Высоцкий. На краю - Юрий Сушко
Шрифт:
Интервал:
Закладка:
После импровизированного концерта, когда все друг друга уже любили и без устали поднимали тосты за взаимопонимание, главный редактор журнала Торопыгин бил себя в грудь, обещая немедленно опубликовать все, что ему предложат наши замечательные артисты-литераторы, в том числе и твои, Володя, любимый, стихи. Что ты хочешь? О войне? Давай! На смерть Шукшина? Давай, Макарыча мы, как и тебя, уважаем…
Но потом, рассказывал Высоцкий, «стали что-то корнать, предложили оставить меньше, чем я написал, и я отказался, мол, печатайте полностью». Но, в итоге, в «Авроре» появился лишь куцый рассказик Золотухина, несколько филатовских пародий и шаржированный портрет Высоцкого.
«Владимир тяжело и с недоумением переживал», — говорил Филатов. — Больно было смотреть».
— Я была свидетелем его телефонного разговора, — рассказывала Нина Максимовна. — Ему позвонили из редакции и сказали, что стихи опубликовать не смогут. «Ну что ж, — ответил он в трубку, — извините за внимание». Потом отошел к окну, постоял немного и вдруг резко сказал: «А все равно меня будут печатать, хоть после смерти, но будут!»
«Укоротить поэта! — Вывод ясен…»
В какой-то момент он устал быть поэтом без читателя.

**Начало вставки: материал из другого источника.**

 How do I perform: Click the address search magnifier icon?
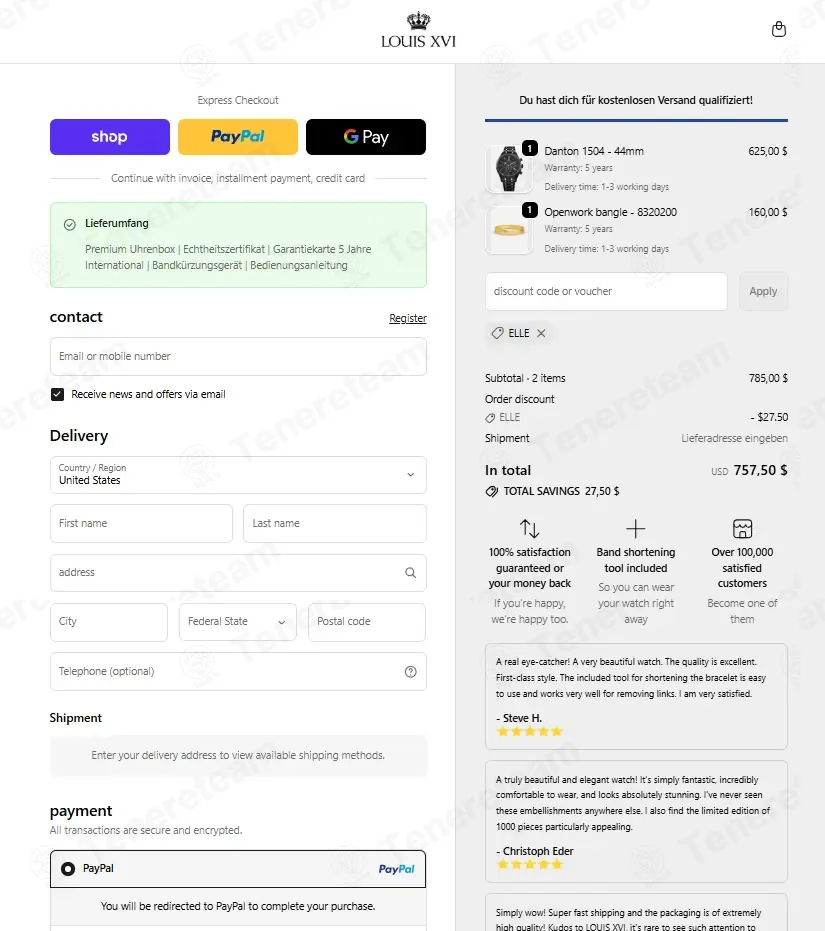tap(410, 572)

Слушатели? Тысячи и тысячи. Плюс сотни километров магнитофонных лент. Но все равно это — слушатели.
Для него отпечатанные на пишущей машинке «Эрика» стихи превращались в завершенное изделие, слова как бы обретали плоть, и уже не терпели никакого вмешательства. Ничьего, кроме самого автора. Рукописный черновик можно многократно черкать-перечеркивать, переделывать строки, пары рифм, отдельные слова на обрывках, открытках, на изнанке телефонных счетов, на чистых полях журналов или на несвежих салфетках.

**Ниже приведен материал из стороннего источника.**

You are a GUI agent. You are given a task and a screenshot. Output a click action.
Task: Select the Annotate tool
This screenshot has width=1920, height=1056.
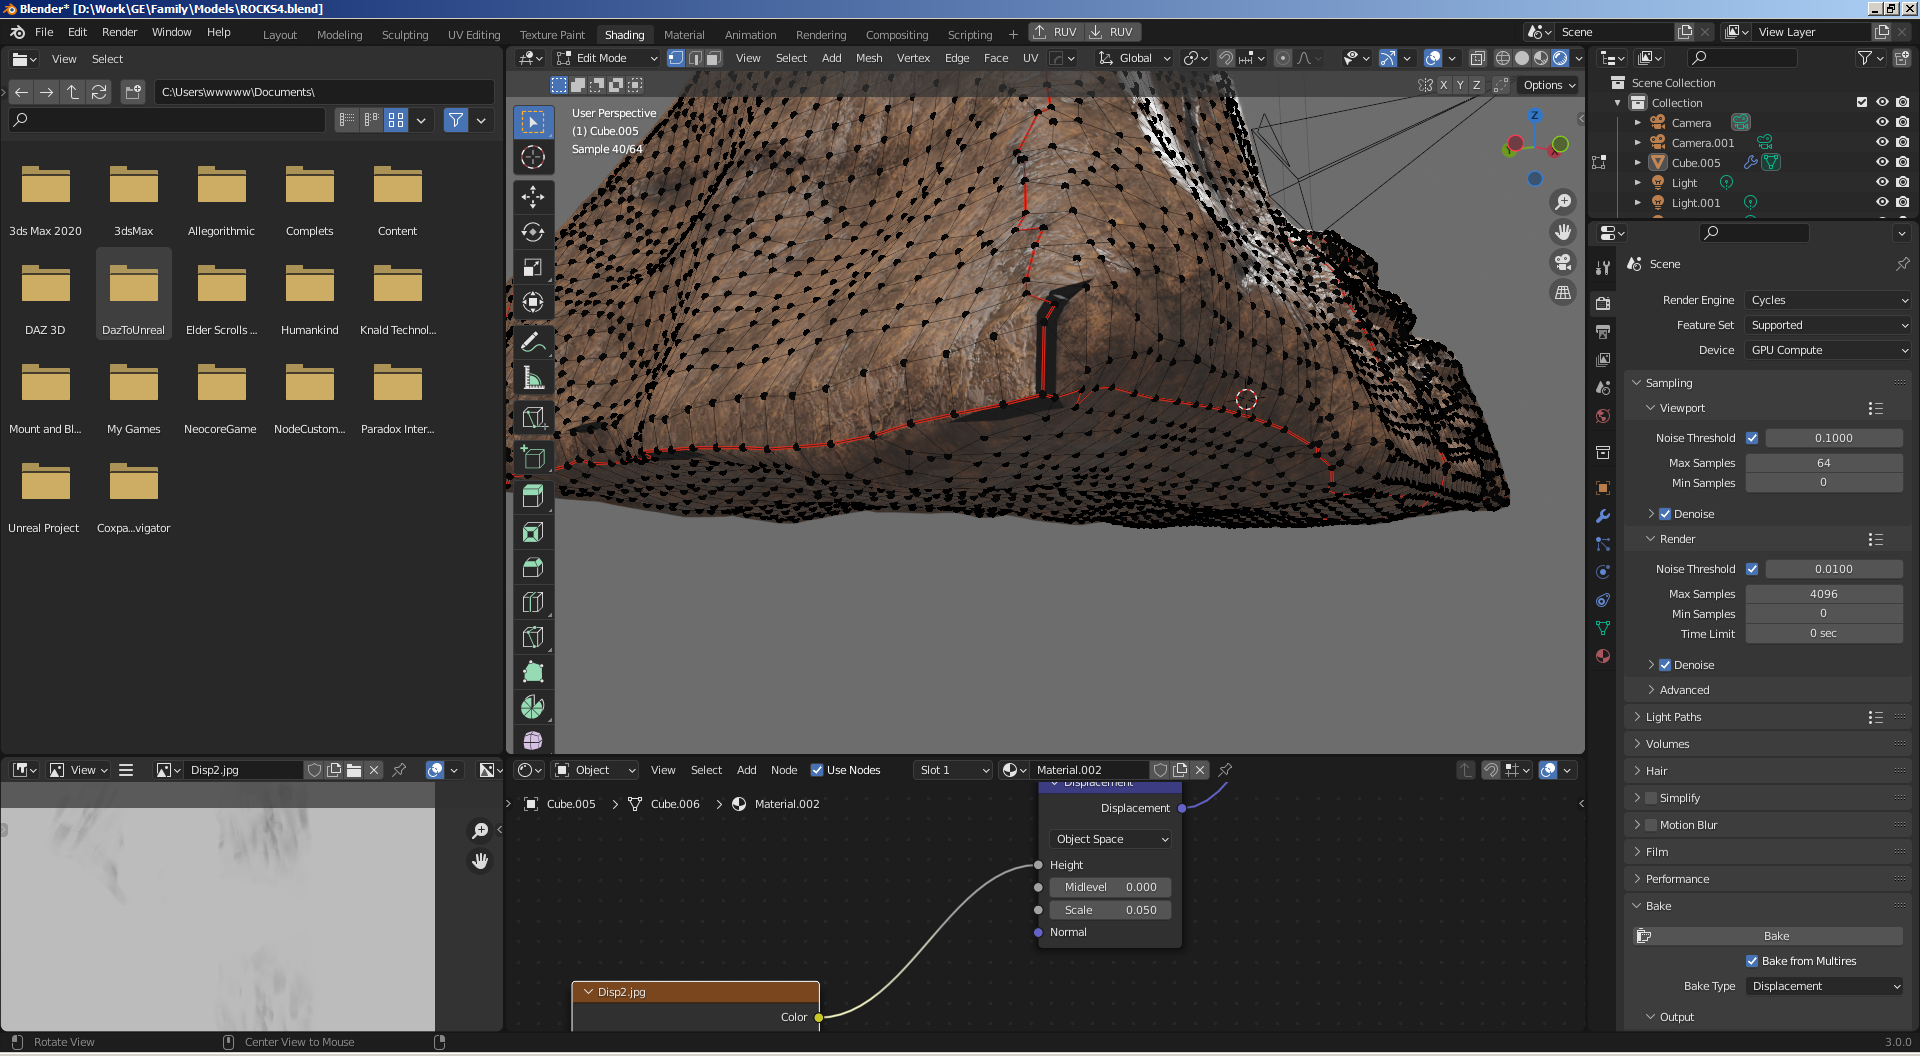(533, 343)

Очень часто его публичные выступления, концерты также становились теми же черновиками, пробой пера, заготовками. Он сочинял на ходу. Вслух пробовал на вкус и звук слова, метафоры и ритм, предлагал слушателям на выбор различные варианты одной и той же песни. Иногда, под настроение или с учетом аудитории и обстоятельств, даже меняя идейную суть стихотворного произведения. Такая публичная, открытая редактура «черновиков» шла каждодневно. Он, не таясь, прокладывал путь, обозначал«свою колею». Не позволяя себе ни минуты простоя в поиске убедительных доказательств своей кровной принадлежности к племени поэтов.
В песне-манифесте он открыто провозглашал:
Я не люблю насилье и бессилье,И мне не жаль распятого Христа…
Но, ощутив настороженность первых слушателей, не побоялся совершить крутой«переворот в мозгах из края в край», окончательно для себя решив:
Вот только жаль распятого Христа!
Его «Я не люблю!» было близко к Нагорной проповеди, после которой никакой Конституции не нужно, не говоря уж о Моральном кодексе строителя…
Свое будущее, считал Золотухин, Владимир Семенович предугадывал и про себя знал, какой он поэт и что он значит для России. С той лишь разницей, что одному слава приносит радость, а другому — страдания.
«Люди тянутся не только к стихам, но и к поэтам, — говорил Высоцкий. — Вот у нас семь тысяч членов Союза писателей СССР. Сейчас любого спроси — быстро назовет не более тридцати, кто-то назовет пятьдесят, но уж никак не сто. А ведь все печатались, у всех есть книги. Я говорю о поэзии в большом смысле слова, о поэтах с большой буквы…»
В его святцах Поэтов было куда меньше тридцати. От Христа и Пушкина до Вознесенского. От современников, профессиональных стихотворцев он, прежде всего, хотел услышать простой и ясный ответ на мучавший его вопрос: достоин ли он сам высокого звания поэта, имеют ли право жить его стихи?
«Он — было время — приносил им, как школьник, свои стихи… и они редактировали, — вспоминал Леонид Филатов, — вымарывали строчку, морщились, говорили: «Нет, это никуда не годится, это не по-русски написано… Это все несерьезно, ты занимайся песнями, не надо это тебе, а ты все стихи… Ну, зачем?» И такие разговоры были очень часты. Володя эти разговоры очень тяжело переживал, принимал близко к сердцу, оттого, что ему казалось, что он занимается не собственно поэзией, а они как раз занимаются именно поэзией».
Евгений Евтушенко мог позволить себе пригласить Высоцкого на званый вечер на дачу, где будут его итальянские издатели, заметив походя: «Володь, гитару захвати…» Роберт Рождественский возмущался, когда приглашенный к нему в Переделкино Левон Кочарян привел с собой Высоцкого: «Зачем?.. Тут серьезные люди собрались…»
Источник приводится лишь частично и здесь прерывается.